- Opening Delimiter -
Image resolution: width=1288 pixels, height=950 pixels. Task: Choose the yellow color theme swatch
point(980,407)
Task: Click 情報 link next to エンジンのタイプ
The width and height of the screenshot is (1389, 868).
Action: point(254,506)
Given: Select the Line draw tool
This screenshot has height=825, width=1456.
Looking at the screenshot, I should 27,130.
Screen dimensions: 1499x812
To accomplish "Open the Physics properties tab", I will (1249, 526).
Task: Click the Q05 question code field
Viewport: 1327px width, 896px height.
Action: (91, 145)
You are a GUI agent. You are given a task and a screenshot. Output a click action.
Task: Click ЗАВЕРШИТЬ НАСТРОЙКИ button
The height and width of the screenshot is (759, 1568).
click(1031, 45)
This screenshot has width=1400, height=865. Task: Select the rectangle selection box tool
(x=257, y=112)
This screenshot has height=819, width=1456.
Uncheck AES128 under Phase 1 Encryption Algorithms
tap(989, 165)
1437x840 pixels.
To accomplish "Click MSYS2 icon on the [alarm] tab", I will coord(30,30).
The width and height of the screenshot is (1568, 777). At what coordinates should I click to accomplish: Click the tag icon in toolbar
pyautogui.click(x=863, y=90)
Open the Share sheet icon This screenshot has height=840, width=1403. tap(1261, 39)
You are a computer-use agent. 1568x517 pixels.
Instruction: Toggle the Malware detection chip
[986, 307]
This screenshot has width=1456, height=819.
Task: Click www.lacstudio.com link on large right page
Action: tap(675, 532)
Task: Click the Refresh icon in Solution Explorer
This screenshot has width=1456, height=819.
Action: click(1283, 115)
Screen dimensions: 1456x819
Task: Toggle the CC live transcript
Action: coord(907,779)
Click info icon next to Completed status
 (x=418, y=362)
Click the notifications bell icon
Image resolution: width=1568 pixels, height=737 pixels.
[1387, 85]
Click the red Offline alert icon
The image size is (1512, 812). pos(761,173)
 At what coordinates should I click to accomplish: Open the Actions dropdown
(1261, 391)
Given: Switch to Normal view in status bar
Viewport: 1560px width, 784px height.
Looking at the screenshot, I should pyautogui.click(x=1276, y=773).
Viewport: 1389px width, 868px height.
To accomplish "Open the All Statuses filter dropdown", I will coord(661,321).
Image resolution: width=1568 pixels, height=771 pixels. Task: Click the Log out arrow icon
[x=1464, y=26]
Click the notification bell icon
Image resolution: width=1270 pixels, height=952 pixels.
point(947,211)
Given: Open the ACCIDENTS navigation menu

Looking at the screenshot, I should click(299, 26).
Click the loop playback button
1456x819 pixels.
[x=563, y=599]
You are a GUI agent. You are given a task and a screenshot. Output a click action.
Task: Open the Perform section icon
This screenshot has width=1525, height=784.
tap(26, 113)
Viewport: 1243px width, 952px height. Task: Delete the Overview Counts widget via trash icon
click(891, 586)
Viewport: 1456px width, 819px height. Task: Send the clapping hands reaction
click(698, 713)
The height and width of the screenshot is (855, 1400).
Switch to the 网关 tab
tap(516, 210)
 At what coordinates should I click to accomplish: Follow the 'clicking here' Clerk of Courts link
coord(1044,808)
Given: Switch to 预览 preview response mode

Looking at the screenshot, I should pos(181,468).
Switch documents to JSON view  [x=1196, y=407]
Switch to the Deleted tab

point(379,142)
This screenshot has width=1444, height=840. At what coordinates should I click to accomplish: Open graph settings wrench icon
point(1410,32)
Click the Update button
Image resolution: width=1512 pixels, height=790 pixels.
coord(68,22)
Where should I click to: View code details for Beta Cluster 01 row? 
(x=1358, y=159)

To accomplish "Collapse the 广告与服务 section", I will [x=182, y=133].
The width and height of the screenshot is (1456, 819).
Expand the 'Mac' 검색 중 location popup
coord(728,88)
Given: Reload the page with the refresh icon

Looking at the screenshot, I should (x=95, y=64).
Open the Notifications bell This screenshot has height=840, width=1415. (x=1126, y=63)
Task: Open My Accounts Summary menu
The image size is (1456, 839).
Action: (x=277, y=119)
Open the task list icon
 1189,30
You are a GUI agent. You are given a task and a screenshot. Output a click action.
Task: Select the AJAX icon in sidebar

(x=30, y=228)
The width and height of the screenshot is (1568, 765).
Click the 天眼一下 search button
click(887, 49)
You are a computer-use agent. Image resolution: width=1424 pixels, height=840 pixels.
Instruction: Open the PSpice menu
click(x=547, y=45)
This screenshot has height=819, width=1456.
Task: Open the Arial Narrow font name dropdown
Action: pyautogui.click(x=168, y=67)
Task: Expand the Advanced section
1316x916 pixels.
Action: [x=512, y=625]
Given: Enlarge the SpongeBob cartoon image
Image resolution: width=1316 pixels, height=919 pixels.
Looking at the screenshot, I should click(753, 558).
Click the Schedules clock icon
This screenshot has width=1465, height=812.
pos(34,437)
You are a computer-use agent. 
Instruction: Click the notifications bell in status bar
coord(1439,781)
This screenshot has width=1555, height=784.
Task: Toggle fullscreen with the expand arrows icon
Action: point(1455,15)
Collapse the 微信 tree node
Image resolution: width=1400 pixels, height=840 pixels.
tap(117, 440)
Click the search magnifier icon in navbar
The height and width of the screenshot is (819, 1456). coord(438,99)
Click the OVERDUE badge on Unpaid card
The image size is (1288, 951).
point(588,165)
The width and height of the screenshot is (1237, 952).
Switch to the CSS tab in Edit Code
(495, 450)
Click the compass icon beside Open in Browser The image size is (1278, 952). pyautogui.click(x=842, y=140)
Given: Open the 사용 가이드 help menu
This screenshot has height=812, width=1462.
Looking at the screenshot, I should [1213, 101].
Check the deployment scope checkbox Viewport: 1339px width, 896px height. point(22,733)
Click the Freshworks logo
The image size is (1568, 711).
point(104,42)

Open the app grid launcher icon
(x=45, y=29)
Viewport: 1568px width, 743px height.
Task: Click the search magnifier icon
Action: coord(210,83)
- Closing Delimiter -
**ABOUT THIS EXERCISE:**
Quote exactly the lines running from the start of the listing above through the line where "Given: Select the Line draw tool" is found, and output no other lines.

**FINAL ANSWER:**
Image resolution: width=1288 pixels, height=950 pixels. Task: Choose the yellow color theme swatch
point(980,407)
Task: Click 情報 link next to エンジンのタイプ
The width and height of the screenshot is (1389, 868).
Action: point(254,506)
Given: Select the Line draw tool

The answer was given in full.